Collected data
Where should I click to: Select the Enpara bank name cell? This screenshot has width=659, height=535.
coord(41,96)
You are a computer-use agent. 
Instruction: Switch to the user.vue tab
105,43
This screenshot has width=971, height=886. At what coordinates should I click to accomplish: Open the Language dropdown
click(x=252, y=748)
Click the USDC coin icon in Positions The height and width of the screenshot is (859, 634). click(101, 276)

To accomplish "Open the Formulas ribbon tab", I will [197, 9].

---

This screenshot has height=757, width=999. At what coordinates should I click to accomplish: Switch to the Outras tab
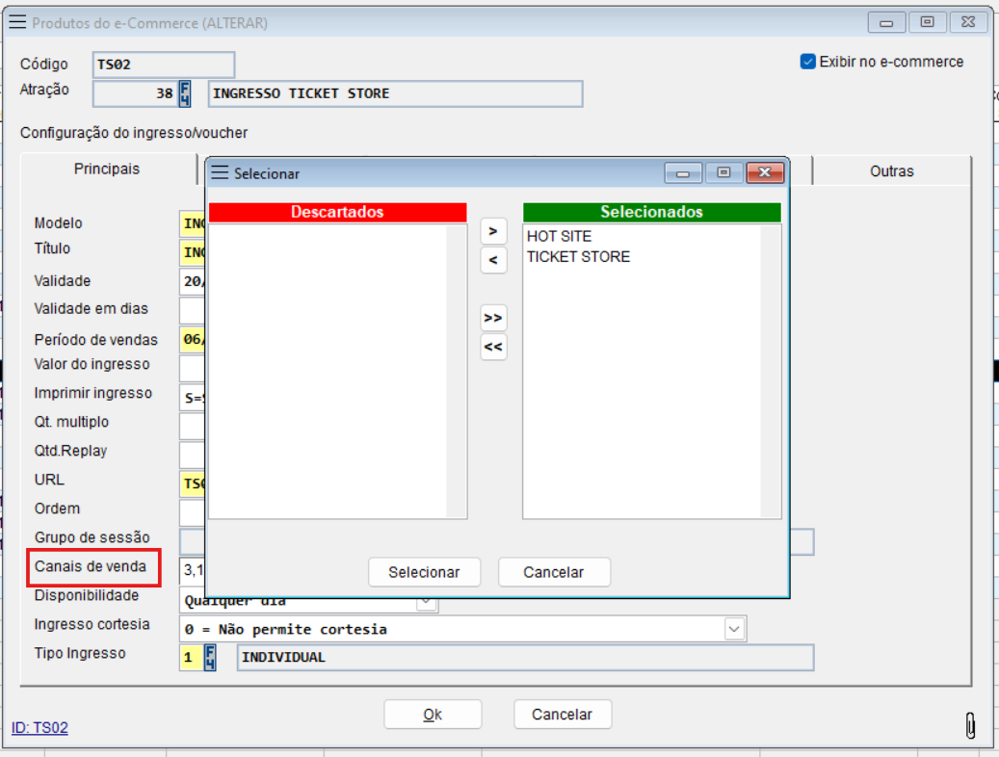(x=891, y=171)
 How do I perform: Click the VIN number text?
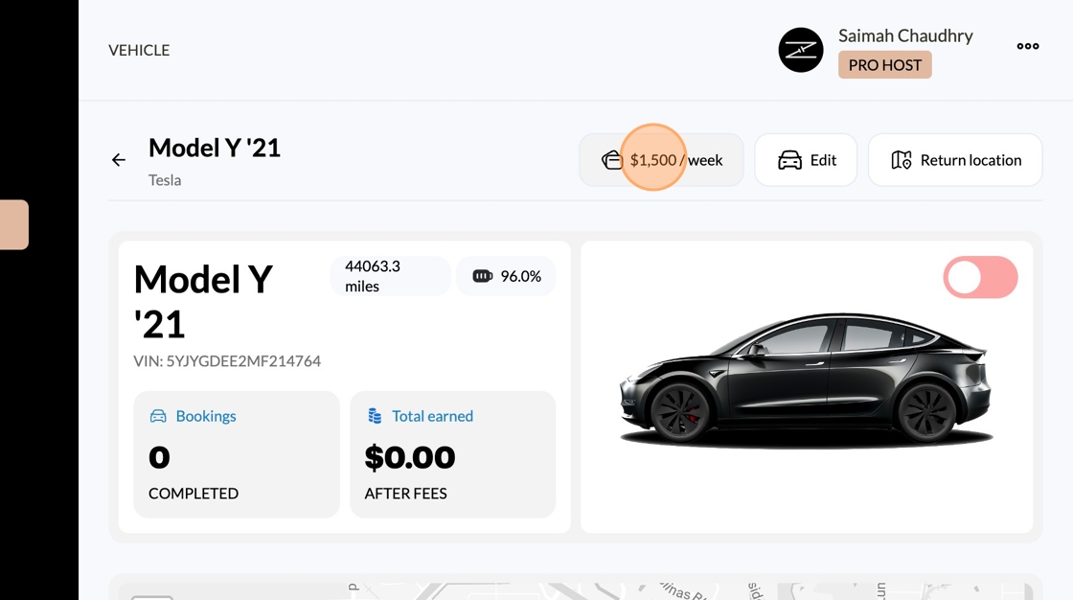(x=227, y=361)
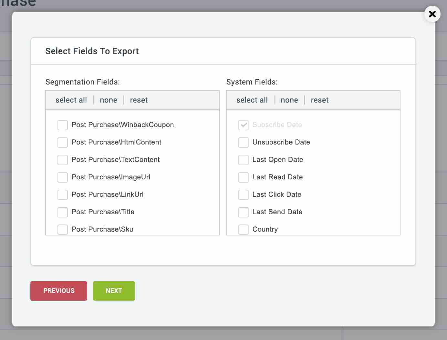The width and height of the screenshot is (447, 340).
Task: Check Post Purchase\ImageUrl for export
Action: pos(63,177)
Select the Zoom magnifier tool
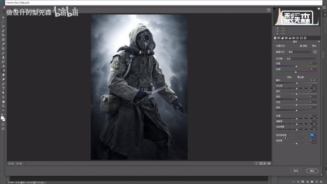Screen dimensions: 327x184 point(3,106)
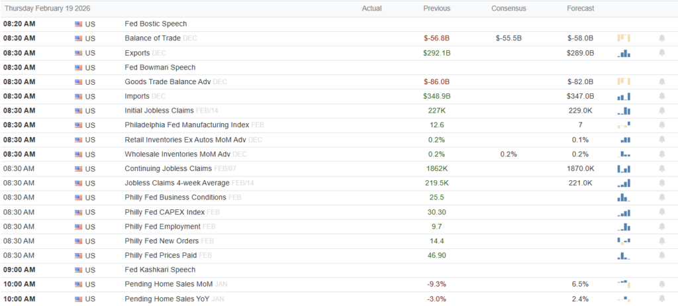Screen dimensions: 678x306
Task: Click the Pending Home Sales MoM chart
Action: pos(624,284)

▸ ASSIGNMENT:
From the records above, repeat exactly the lines from the one with "This screenshot has width=971, height=886." through the one with "Click the USDC", both included.

▸ SOLUTION:
This screenshot has width=971, height=886. At what coordinates should I click to accomplish: Open the Language dropdown
click(x=252, y=748)
Click the USDC coin icon in Positions The height and width of the screenshot is (859, 634). click(101, 276)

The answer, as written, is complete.